Salah satu orator aksi, Ismit Abas Hatary menilai, hasil pengumuman asesmen oleh panitia seleksi dilakukan tidak transparan dan disinyalir kolusi serta nepotisme. Abas bahkan mendesak Bupati dan Wakil Bupati Halmahera Timur segera membatalkan hasil asesmen tersebut.

“Menurut kajian kami (Forum Masyarakat Halmahera Timur), hasil asesmen itu tidak objektif dan inprosedural. Karena itu kami meminta pertimbangan bupati dan wakil bupati,” kata Ismit lewat pengeras suara di depan Kantor Bupati Halmahera Timur, Senin 10 April.

Masa aksi melakukan haering dengan Wakil Bupati Halmahera Timur, Anjas Taher di ruang kerjanya. 

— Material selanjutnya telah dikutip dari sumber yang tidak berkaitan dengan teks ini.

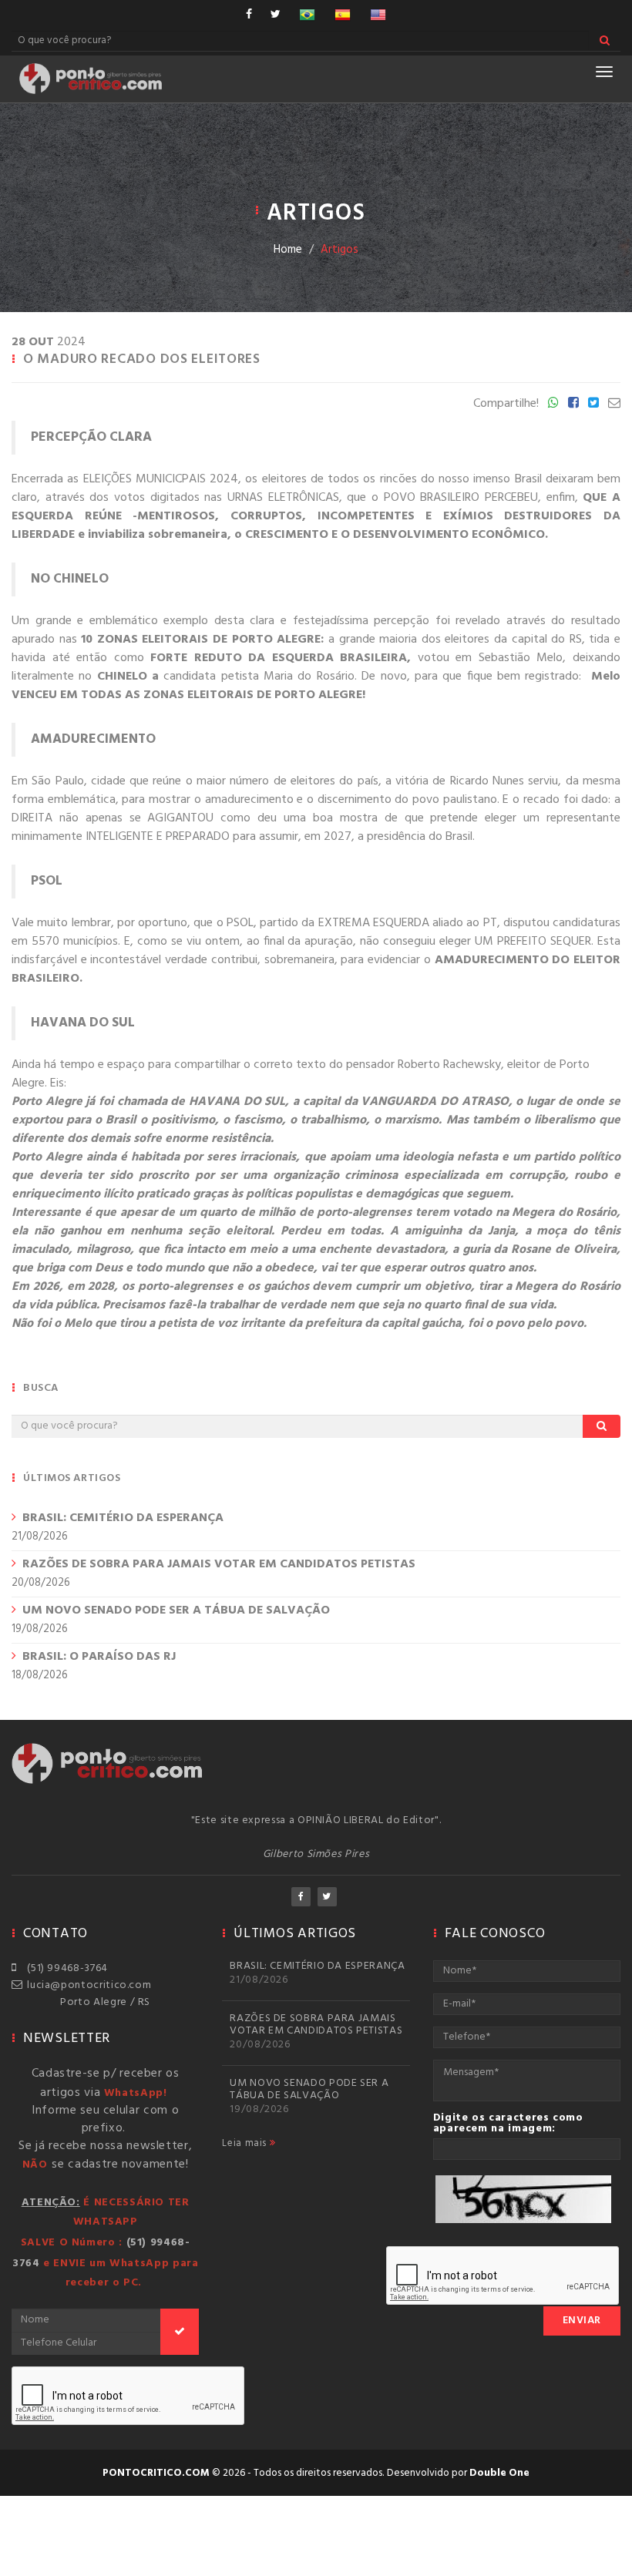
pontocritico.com (156, 2473)
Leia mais (245, 2143)
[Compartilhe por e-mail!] (614, 404)
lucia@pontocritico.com (86, 1985)
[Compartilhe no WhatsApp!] (553, 404)
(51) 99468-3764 (65, 1968)
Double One (499, 2473)
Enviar (582, 2320)
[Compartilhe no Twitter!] (593, 404)
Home (288, 249)
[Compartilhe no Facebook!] (573, 404)
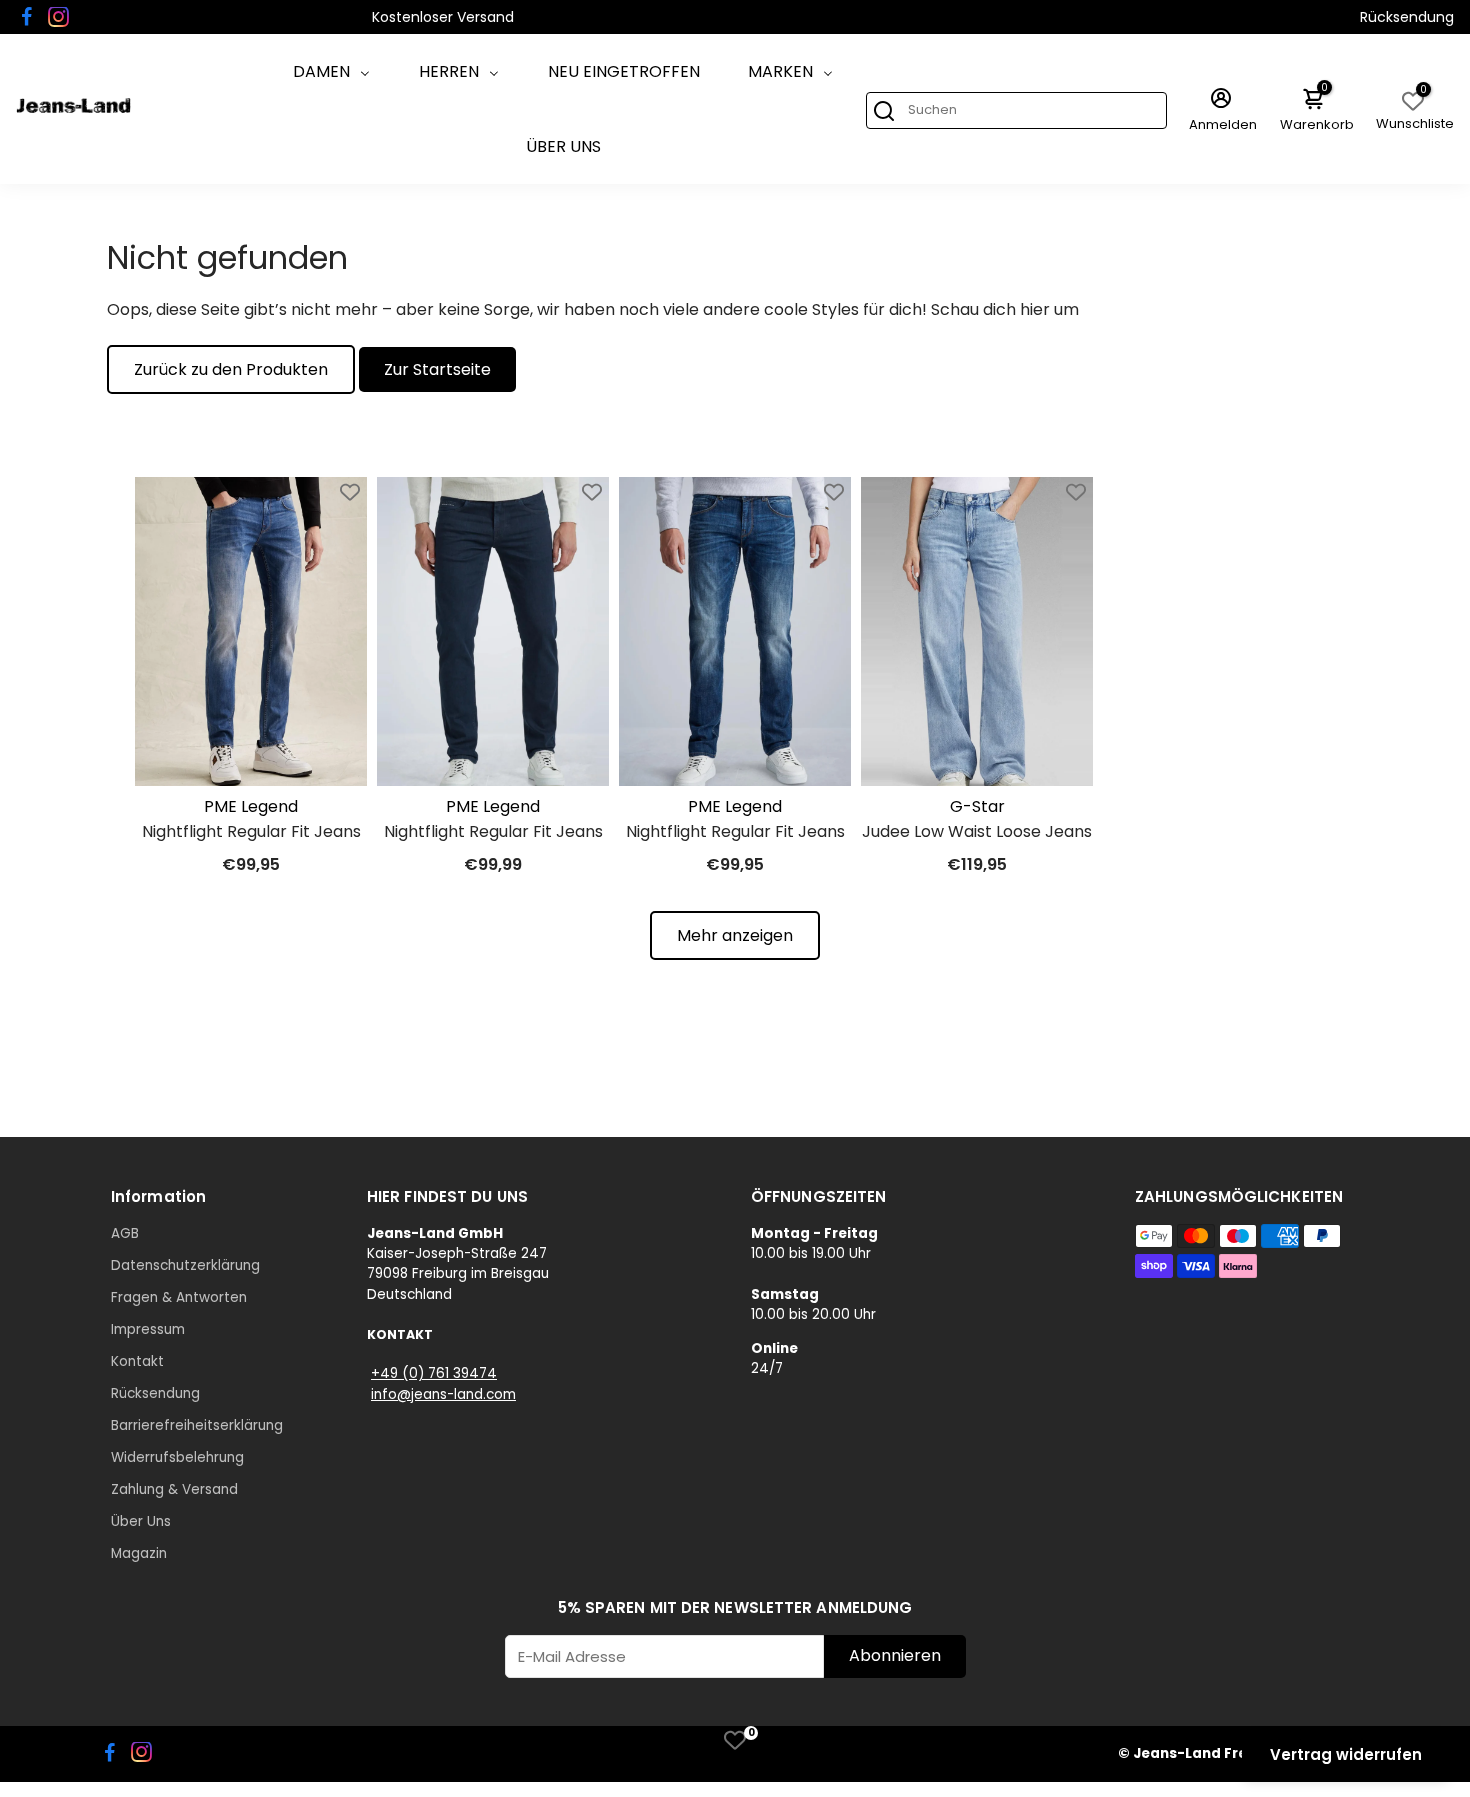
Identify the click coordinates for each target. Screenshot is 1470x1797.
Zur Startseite (437, 369)
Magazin (139, 1553)
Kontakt (137, 1361)
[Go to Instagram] (58, 17)
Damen (321, 71)
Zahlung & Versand (174, 1489)
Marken (780, 71)
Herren (449, 71)
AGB (125, 1233)
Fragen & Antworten (179, 1297)
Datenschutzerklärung (185, 1265)
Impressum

Ismit mengemukakan lolosnya Ricky Chairul Richfat dalam tiga besar seleksi sekretaris daerah (sekda) Halmahera Timur dianggap sesuatu yang keliru. Kepala BP4D ini pada 2020 diketahui menyurat kepada Gubernur Maluku Utara Abdul Gani Kasuba perihal penempatan dalam jabatan pelaksana harian sekda.

“Ricky Chairul Richfat telah membuat pelanggaran etik berpemerintahan. Seharusnya tim asesmen objektif dan profesional melihat ketiga peserta ini. Mereka punya rekam jejak yang melanggar kode etik, salah satunya adalah Bapak Ricky Chairul Ricfat,” ucapnya.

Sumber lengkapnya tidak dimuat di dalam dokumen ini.